Moraes também descreveu suas próprias decisões, e ainda críticas das defesas à sua transporte do caso. Os advogados reclamaram, por exemplo, da rapidez da tramitação, que para eles atropelou recursos das defesas, que foram negados de forma individual pelo ministro e não chegaram a ser apreciados de forma colegiada pela Primeira Turma. 

Outra reclamação foi o tempo limitado, segundo as defesas, oferecido pelo ministro para que os advogados analisassem mais de 70 terabytes de documentos e informações anexadas ao processo pela denúncia. 

Acompanhe

O julgamento de Bolsonaro e mais sete ex-auxiliares por uma tentativa de golpe de Estado e mais quatro crimes começou nesta terça, com a leitura de um resumo do caso pelo relator, ministro Alexandre de Morares. 

Todos foram acusados pela Procuradoria-Universal da República (PGR) dos seguintes crimes: 

  • liderar ou integrar organização criminosa armada,
  • reparar violentamente contra o Estado Democrático de Recta, 
  • tentar um golpe de Estado, 
  • praticar dano qualificado por violência e grave prenúncio, 
  • inutilizar patrimônio público tombado.
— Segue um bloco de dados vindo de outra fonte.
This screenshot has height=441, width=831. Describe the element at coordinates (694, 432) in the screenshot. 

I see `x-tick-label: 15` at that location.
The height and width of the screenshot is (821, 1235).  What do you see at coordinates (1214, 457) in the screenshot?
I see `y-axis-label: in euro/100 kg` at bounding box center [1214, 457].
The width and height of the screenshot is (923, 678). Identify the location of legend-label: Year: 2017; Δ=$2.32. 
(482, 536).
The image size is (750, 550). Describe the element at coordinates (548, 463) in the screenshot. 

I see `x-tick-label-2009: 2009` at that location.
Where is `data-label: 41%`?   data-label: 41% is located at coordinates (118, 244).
A exceção é o caso do ex-diretor da Abin Alexandre Ramagem, que, por satisfazer procuração de deputado federalista, foi beneficiado com a suspensão de segmento das acusações e responde somente aos três primeiros crimes citados supra. A regra está prevista na Constituição.

Em caso de pena, as penas podem ultrapassar os 40 anos de prisão, a depender do papel desempenhado pelo sentenciado no complô golpista. 

A estudo do caso ocorre na sala de audiências da Primeira Turma do Supremo, em Brasília, e é transmitida ao vivo pela TV e Rádio Justiça e também pelo meio solene do STF no YouTube. 

Os réus do chamado núcleo “crucial” da trama golpista, constituído pelos que seriam os principais autores intelectuais do golpe, são: 

  • Jair Bolsonaro – ex-presidente da República;
  • Alexandre Ramagem – ex-diretor da Sucursal Brasileira de Perceptibilidade (Abin);
  • Almir Garnier- ex-comandante da Marinha;
  • Anderson Torres – ex-ministro da Justiça e ex-secretário de segurança do Província Federalista;
  • Augusto Heleno – ex-ministro do Gabinete de Segurança Institucional (GSI);
  • Paulo Sérgio Nogueira – ex-ministro da Resguardo;
  • Walter Braga Netto – ex-ministro de Bolsonaro e candidato à vice na placa de 2022;
  • Mauro Cid – ex-ajudante de ordens de Bolsonaro.